FEast: Dec. 26th
stoneworkers, headaches, Serbia, Deacons, liturgy coordinators and servers
Known as the very first martyr, Stephen was a Greek-speaking Jew. How he came to be a Christian and know the 12 Apostles personally, we don't know, but he was chosen by the 12 as Archdeacon, charged with taking care of the Greek-speaking widows that were often overlooked when the disciples distributed food and alms.
He was among seven men chosen for this task, but out of all of them, he was the best speaker and perhaps the oldest, and therefore chosen as the leader. Apparently he was such a great speaker and so well-known for his faith that he was challenged to a dispute in a synagogue with Jewish leaders. His arguments were so solid and well-spoken that no one could challenge a word he said, so, enraged Jewish officials charged him with blasphemy. When he was put on trial, witnesses made things up about him, but despite all the lies and hate they brought against him, he remained peaceful, and continued to speak in his truthful, wise way. When he exclaimed that he saw a vision of Jesus in Heaven, at the end of his speech, the crowd could no longer take their anger and began to throw stones at him. St. Paul, known as Saul as this was before his conversion, was also present, and approved of Stephen's execution.

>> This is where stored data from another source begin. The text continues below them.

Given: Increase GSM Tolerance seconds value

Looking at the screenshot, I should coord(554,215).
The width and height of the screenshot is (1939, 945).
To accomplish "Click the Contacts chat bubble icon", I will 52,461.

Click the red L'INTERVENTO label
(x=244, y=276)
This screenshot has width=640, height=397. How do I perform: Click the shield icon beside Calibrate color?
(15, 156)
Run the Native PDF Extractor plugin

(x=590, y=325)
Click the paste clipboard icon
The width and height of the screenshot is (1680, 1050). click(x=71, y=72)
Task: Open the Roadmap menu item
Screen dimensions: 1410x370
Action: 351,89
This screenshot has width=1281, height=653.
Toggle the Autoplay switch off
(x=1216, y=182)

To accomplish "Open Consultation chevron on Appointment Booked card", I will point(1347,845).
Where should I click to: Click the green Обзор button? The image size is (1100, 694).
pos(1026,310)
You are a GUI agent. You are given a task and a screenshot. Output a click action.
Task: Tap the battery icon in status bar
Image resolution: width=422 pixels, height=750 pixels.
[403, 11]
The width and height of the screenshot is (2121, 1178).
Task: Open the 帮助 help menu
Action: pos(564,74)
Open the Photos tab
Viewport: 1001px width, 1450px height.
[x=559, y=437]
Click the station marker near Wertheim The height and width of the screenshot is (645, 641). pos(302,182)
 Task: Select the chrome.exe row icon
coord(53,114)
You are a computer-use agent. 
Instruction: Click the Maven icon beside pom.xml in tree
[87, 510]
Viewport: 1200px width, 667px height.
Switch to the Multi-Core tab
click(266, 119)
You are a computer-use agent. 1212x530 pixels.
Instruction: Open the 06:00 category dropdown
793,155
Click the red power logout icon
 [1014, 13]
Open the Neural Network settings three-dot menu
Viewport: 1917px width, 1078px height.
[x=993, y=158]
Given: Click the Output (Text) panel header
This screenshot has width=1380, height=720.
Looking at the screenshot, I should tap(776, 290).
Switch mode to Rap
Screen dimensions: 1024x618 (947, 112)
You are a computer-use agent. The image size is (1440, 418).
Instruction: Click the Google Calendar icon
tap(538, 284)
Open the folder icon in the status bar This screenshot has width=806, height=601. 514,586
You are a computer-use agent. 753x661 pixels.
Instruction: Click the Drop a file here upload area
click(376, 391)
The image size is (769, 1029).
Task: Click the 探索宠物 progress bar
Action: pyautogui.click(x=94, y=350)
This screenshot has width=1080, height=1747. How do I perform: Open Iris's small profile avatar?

Stephen prayed that God forgive the people for this - just as Jesus had on the cross - and he died right after.
After his death, the disciples that had remained mostly fled, many to Antioch, for fear of their lives, as this was the first time a person had been killed simply for believing in Jesus.
Somehow, all records of where Stephen was buried after this were lost. It may have been that he was unceremoniously tossed by his executioners somewhere, with other Christians too afraid to bury the body somewhere of importance. However, in the year 415, a priest had a dream that Stephen's remains were buried North of Jerusalem - a trip to the spot did indeed turn up a tomb bearing Stephen's name. Tradition also says that the remains were transported to the North Gate of Jerusalem, which was thought to be the site of his martyrdom. Interestingly, St. Augustine also wrote about miracles that occurred when Stephen's remains were brought through Africa.
As the first martyr, you are a wonderful saint to join us in the fight for the end of capital punishment. taking lives that God created is never permissible, and adds to a death and throwaway culture. May we understand the paradox of capital punishment despite our anger and fears.
Since martyrs are so often pictured with their method of murder, I chose to portray Stephen with a more modern form of "stones" pictured on his sweatshirt. His eyes are raised to his vision of heaven, though he looks afraid - he did not have any previous martyrs to give him the strength and courage to endure his torture and death as all future martyrs did.